There are some remarks written in Lithuanian on the reverse. Can one of my readers translate them I wonder?

Acknowledgement

I used Alexander Epstein's article on RSFSR Foreign Mail Tariffs (Journal of Classical Russian Philately, #2, 1998) to write this Blog post.





Tuesday, 1 January 2013

Censorship at the Finland Station, Petrograd, August 1917




Here is letter which  puzzled me - until I looked at it more closely. Now I think I may have an explanation.

On the front, the letter is addressed to London.There is a 20 kopeck stamp with a violet seal cancellation. 
On the back, there is a large "Examined" label applied at the Finland Station in Petrograd and dated 12 VIII 17, so during the period of the Provisional Government. In the bottom left corner is the same violet seal.

The label and the seal are designed for use in the Examination of Passenger Baggage - in the centre of the violet seal it says simply "Passenger Baggage".

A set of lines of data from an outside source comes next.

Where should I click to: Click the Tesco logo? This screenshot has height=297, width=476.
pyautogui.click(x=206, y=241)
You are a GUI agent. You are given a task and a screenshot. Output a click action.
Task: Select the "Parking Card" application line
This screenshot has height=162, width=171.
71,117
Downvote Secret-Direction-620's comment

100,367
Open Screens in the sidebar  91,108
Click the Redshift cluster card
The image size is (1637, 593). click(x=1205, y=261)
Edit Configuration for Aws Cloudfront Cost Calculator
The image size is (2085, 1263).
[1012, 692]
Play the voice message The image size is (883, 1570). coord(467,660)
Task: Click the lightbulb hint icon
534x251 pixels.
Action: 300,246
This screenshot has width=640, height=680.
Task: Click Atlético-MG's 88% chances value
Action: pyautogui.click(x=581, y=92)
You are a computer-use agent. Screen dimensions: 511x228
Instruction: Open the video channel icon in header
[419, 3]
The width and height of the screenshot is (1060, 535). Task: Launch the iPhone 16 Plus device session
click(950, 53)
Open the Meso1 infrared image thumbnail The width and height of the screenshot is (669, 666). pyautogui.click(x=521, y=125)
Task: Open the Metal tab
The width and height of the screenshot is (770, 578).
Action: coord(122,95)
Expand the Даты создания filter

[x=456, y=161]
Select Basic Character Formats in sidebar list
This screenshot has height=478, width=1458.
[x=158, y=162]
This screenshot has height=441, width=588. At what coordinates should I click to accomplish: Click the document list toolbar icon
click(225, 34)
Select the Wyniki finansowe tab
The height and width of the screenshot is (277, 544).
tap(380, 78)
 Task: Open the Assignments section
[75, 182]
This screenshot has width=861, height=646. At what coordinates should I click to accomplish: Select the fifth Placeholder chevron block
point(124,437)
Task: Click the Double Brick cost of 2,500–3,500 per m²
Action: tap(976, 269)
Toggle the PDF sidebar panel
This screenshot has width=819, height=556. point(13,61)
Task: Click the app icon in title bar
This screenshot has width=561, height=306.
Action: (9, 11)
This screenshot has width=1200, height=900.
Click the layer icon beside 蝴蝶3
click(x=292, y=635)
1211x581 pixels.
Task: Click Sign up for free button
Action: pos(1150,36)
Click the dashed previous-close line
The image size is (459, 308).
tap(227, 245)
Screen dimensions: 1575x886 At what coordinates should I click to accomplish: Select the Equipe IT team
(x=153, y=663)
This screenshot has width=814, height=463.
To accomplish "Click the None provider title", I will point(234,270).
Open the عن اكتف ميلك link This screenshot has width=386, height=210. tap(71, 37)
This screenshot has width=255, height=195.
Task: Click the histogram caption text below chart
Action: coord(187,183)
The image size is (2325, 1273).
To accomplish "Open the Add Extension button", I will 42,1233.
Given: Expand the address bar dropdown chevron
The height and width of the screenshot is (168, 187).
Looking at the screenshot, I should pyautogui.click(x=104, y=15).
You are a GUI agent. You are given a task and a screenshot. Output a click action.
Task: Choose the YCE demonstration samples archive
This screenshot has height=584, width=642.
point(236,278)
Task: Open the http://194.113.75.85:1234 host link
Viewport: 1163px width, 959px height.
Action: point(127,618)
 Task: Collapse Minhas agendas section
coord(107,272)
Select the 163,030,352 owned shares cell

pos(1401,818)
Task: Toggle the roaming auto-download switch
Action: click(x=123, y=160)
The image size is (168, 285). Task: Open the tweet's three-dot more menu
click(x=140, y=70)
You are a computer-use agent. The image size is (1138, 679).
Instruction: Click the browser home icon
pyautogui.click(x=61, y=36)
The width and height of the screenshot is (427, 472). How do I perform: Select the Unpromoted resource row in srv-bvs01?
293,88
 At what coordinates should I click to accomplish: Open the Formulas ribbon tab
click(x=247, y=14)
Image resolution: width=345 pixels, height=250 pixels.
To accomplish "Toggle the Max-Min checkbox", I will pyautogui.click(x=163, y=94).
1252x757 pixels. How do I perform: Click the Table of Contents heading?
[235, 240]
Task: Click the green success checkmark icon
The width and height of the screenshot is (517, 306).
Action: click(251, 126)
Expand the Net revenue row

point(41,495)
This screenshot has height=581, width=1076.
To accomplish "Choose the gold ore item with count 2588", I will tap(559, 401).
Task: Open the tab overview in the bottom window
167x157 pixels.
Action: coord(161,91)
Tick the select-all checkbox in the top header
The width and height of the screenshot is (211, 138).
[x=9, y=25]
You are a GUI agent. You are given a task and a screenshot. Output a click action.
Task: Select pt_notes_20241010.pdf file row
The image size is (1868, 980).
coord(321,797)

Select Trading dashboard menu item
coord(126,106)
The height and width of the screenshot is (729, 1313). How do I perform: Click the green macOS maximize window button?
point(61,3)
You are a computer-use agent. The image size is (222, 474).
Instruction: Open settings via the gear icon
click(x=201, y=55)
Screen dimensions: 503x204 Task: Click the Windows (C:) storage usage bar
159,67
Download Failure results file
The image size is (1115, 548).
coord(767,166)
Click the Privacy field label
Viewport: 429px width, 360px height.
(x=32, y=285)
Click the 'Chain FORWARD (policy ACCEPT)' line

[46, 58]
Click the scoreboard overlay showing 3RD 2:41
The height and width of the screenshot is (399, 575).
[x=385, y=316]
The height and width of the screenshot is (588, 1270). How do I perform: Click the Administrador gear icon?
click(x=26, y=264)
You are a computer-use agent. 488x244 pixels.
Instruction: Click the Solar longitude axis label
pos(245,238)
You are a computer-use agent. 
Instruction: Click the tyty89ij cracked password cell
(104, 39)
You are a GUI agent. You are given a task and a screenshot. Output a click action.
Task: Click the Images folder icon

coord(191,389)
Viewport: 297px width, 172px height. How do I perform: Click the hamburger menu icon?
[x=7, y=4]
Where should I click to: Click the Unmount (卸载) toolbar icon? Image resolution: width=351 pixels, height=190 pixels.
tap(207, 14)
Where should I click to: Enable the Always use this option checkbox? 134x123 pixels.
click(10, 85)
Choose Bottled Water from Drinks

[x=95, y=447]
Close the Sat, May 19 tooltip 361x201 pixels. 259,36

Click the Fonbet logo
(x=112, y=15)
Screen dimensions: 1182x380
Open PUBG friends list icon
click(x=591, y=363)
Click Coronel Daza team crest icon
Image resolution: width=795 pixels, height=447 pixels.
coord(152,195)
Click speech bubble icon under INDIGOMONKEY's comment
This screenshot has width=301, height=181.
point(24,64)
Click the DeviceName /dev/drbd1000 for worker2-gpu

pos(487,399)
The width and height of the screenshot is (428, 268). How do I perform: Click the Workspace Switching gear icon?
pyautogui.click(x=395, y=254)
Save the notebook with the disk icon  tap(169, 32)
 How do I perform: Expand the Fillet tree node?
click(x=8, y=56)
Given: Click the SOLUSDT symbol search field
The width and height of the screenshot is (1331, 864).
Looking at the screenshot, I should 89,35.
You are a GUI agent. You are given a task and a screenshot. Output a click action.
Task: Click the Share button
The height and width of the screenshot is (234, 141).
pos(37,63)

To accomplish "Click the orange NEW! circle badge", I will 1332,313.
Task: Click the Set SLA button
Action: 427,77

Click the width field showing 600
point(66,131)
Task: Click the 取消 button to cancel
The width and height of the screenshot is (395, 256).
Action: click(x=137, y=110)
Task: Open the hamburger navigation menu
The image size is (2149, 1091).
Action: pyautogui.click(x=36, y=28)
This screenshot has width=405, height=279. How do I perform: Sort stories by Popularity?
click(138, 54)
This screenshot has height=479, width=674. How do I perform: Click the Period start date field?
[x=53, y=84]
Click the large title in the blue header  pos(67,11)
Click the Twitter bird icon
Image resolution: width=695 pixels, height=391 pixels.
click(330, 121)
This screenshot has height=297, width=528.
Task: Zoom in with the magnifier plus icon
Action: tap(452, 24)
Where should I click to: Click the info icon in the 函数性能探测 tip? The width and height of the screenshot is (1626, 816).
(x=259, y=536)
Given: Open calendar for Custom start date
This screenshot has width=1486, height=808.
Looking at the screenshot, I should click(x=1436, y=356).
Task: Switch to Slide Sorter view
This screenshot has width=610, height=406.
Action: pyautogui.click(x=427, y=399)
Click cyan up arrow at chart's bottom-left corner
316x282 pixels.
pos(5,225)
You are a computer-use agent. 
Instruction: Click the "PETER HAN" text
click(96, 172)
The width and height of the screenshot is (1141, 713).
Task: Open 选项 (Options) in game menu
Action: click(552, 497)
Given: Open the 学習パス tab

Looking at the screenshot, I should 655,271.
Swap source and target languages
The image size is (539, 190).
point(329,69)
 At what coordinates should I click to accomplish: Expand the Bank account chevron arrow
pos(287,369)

So someone leaving Russia from the Finland Station had their luggage examined and this letter was found and opened (there is a large wax seal under the label). A comment was added on the left of the label which I read as "Commercial correspondence"

But what about the stamp? One possibility is that the traveller had prepared this letter for sending, put on a 20 kopeck stamp [ Correct for a Registered letter to London], but did not have time to get to the Post Office - so decided to carry the letter instead. The Censor simply decided to cancel the stamp.

Alternatively, this letter was unstamped and the traveller was its Courier. The Censor may have decided that this was an attempt to evade either censorship or the postal service and insisted that a 20 kopeck stamp be affixed and paid for and cancelled....

Any other suggestions? Whatever the truth, this is certainly a most unusual item!